> [Your assignment] Whenever an image turns up, omit it and return the remaining data exactly.

> [Data provided]
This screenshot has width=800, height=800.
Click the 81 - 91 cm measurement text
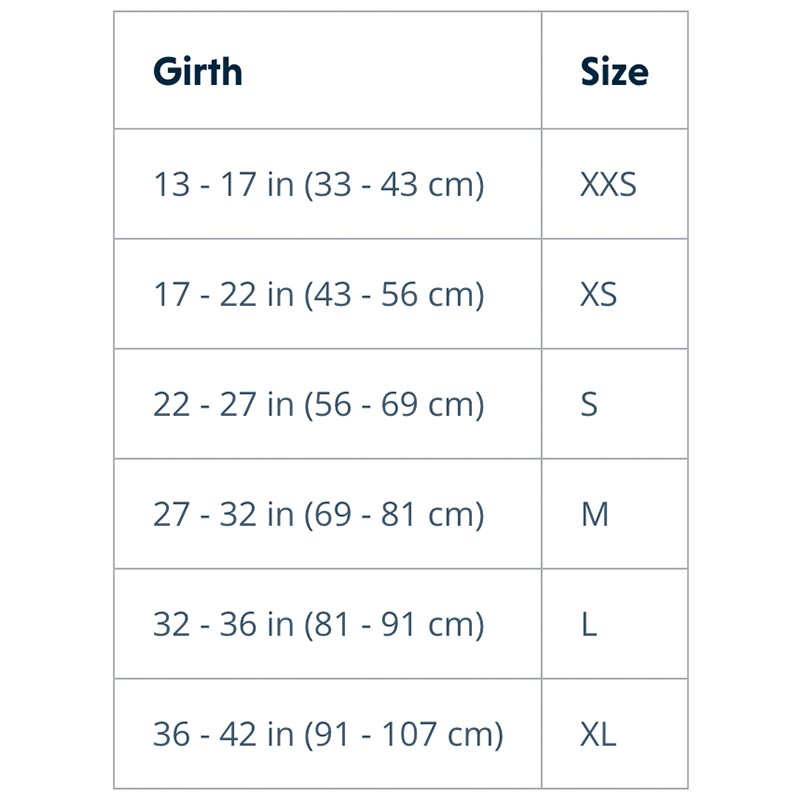(394, 624)
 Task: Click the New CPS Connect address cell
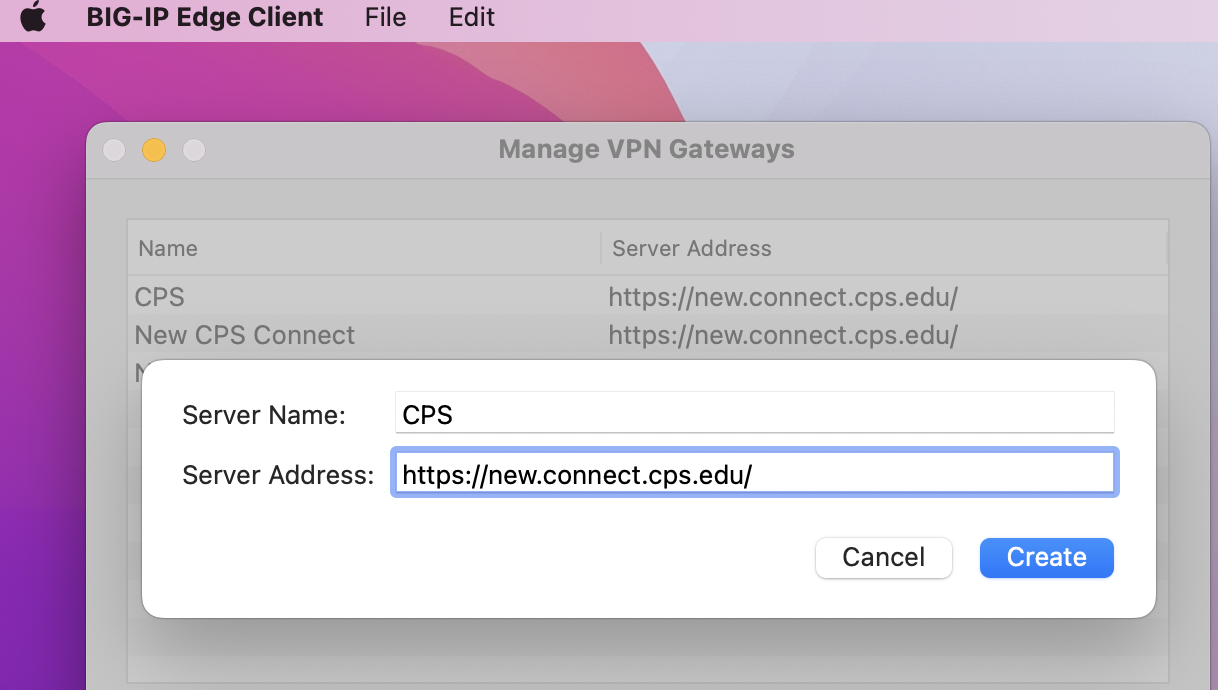tap(783, 335)
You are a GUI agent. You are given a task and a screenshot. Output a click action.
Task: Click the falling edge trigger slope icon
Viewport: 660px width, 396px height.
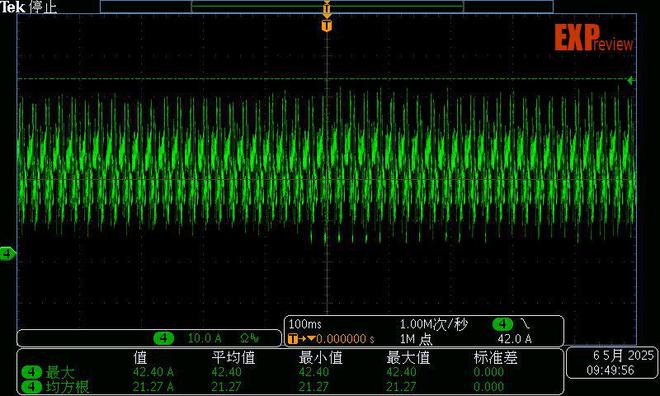[x=525, y=324]
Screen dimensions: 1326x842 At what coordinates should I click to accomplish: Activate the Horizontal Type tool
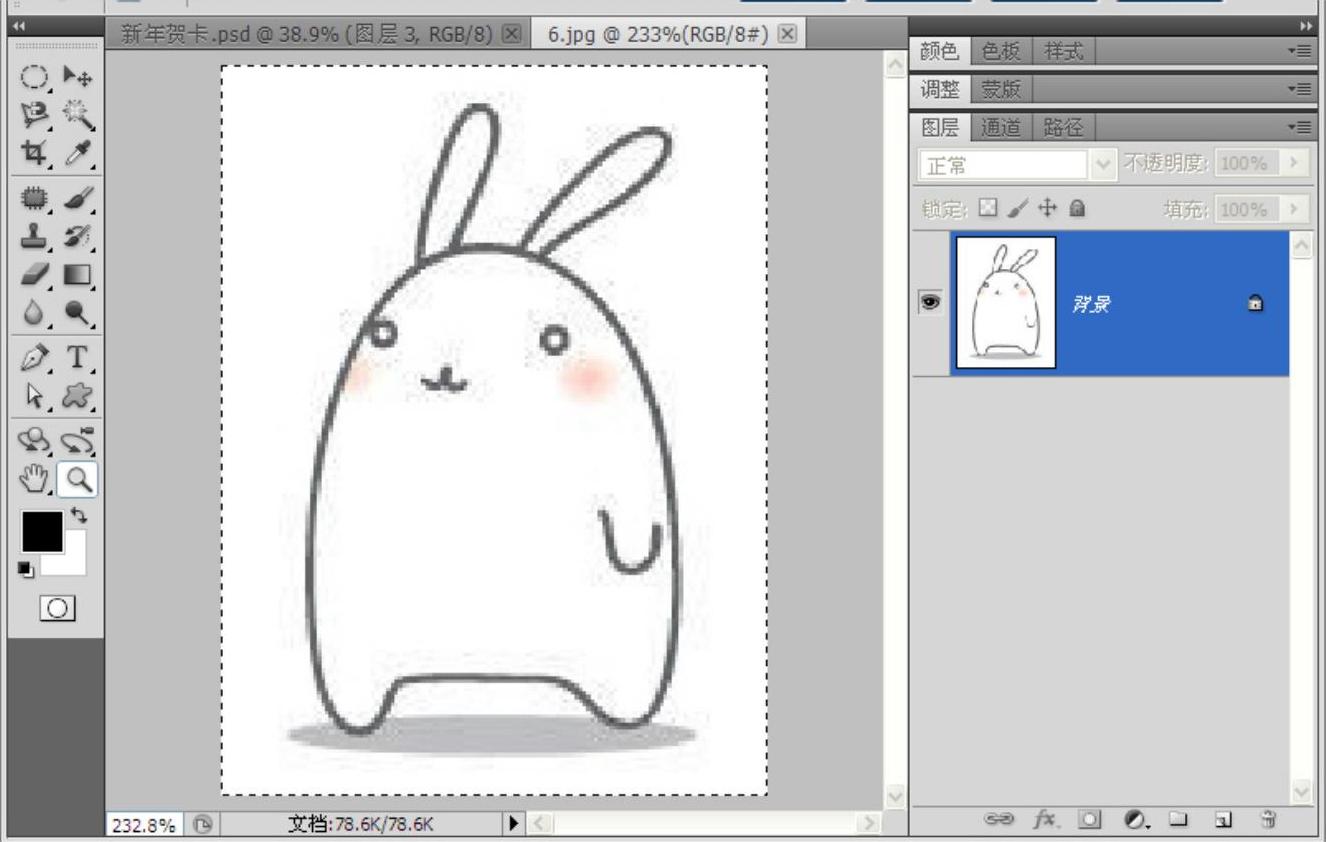coord(78,357)
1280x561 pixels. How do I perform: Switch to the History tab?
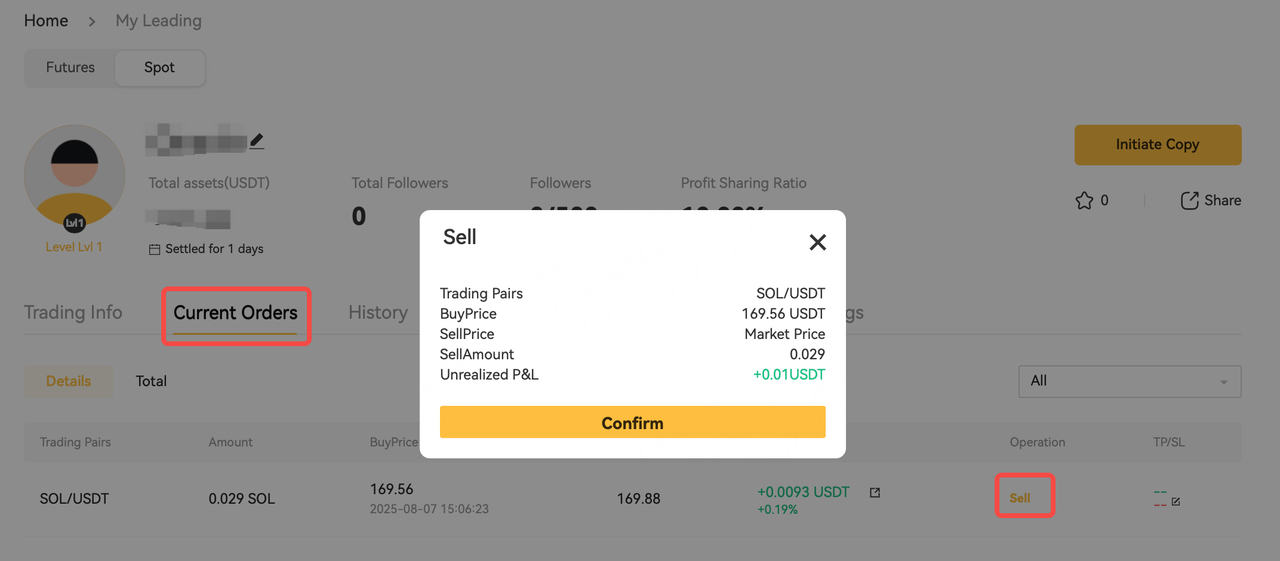(x=377, y=313)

> [Finished task]
This screenshot has width=800, height=800.
Click the 81 - 91 cm measurement text
(394, 624)
 Task: Click the New CPS Connect address cell
tap(783, 335)
You are a GUI agent. You are given a task and a screenshot. Output a click action.
Task: Click the falling edge trigger slope icon
Viewport: 660px width, 396px height.
[x=525, y=324]
Screen dimensions: 1326x842 At what coordinates should I click to accomplish: Activate the Horizontal Type tool
coord(78,357)
1280x561 pixels. How do I perform: Switch to the History tab?
(x=377, y=313)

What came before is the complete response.